◆ **EXERCISE BRIEF**: Transcribe the entries below exactly, starting with the line that has "VIEW CART (195, 2213)" and stopping after the line that has "Machinery (65, 2240)"; no pictures belong in the copy.

[Collected data]
----

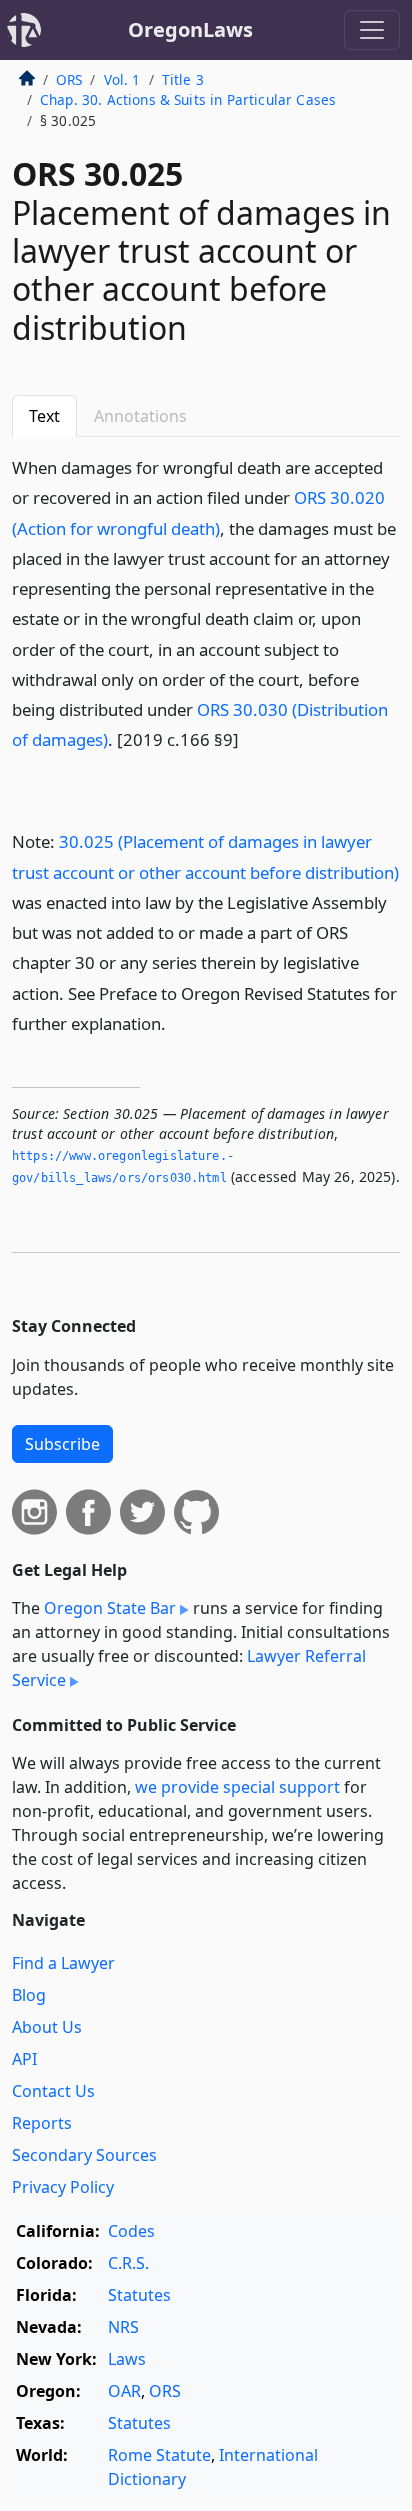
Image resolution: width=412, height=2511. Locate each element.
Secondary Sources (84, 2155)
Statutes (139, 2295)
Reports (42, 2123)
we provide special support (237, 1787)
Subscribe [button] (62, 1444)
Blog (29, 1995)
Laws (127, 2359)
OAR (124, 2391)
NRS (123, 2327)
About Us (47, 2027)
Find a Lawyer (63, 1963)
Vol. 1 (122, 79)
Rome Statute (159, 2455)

----

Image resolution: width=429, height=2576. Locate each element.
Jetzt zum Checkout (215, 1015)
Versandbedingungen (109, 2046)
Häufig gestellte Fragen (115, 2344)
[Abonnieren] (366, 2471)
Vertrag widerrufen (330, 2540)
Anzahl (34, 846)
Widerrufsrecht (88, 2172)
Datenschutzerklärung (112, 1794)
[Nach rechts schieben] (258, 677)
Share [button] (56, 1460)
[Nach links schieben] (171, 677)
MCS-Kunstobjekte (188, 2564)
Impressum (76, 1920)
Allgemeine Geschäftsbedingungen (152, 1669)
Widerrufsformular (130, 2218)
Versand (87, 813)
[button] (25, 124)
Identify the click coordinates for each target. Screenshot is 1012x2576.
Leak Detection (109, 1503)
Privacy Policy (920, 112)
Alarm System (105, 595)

----

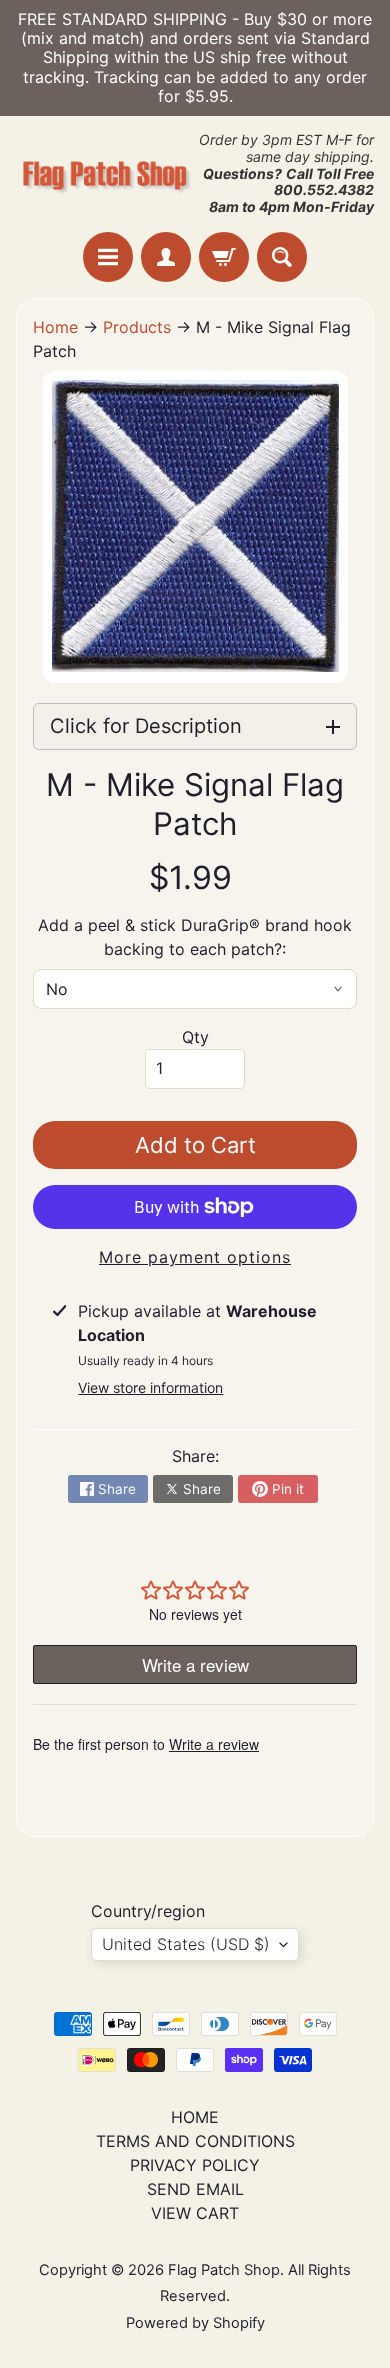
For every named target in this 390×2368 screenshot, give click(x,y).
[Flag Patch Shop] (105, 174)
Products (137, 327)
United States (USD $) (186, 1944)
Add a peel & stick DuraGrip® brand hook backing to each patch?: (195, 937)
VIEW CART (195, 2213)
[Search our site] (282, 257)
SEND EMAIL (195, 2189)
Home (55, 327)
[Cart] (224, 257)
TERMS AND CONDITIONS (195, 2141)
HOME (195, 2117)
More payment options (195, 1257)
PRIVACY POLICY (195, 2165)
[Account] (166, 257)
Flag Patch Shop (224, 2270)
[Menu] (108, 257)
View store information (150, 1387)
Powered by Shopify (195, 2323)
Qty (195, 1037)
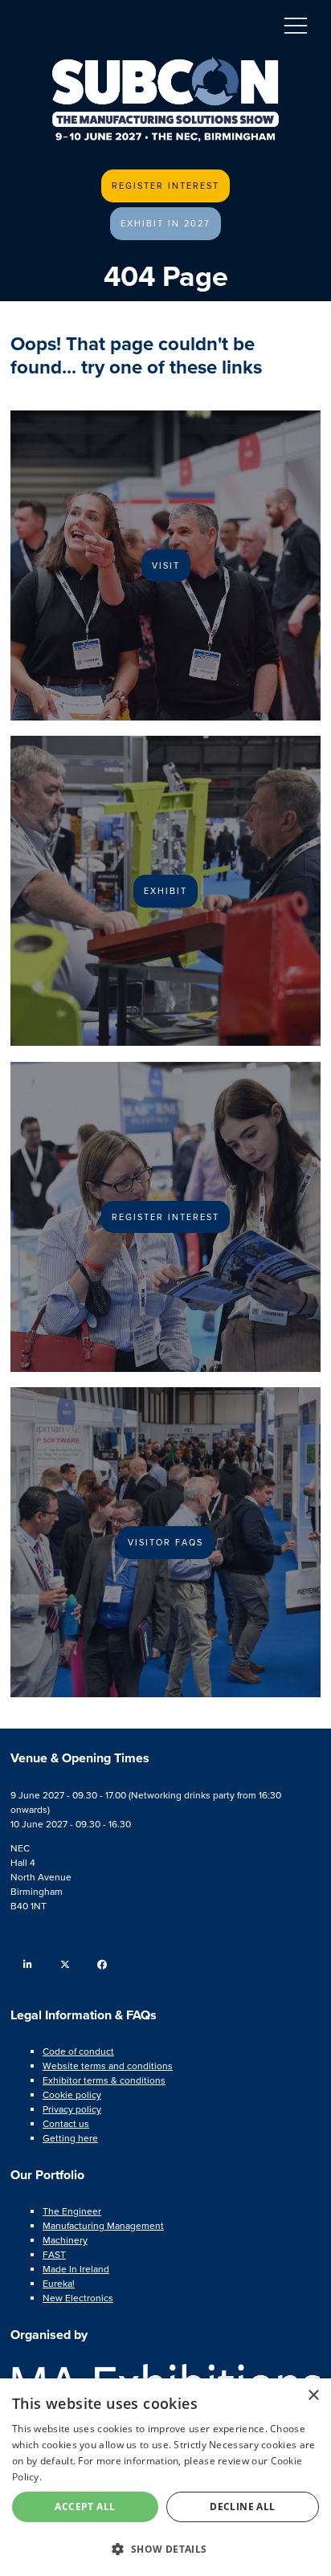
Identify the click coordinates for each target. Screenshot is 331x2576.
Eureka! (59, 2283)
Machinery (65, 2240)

----

◆ **EXPECTED OUTPUT**:
VIEW CART (195, 2213)
[Search our site] (282, 257)
SEND EMAIL (195, 2189)
Home (55, 327)
[Cart] (224, 257)
TERMS AND CONDITIONS (195, 2141)
HOME (195, 2117)
More payment options (195, 1257)
PRIVACY POLICY (195, 2165)
[Account] (166, 257)
Flag Patch Shop (224, 2270)
[Menu] (108, 257)
View store information (150, 1387)
Powered by Shopify (195, 2323)
Qty (195, 1037)
Identify the click coordinates for each target. Screenshot is 331x2576.
Eureka! (59, 2283)
Machinery (65, 2240)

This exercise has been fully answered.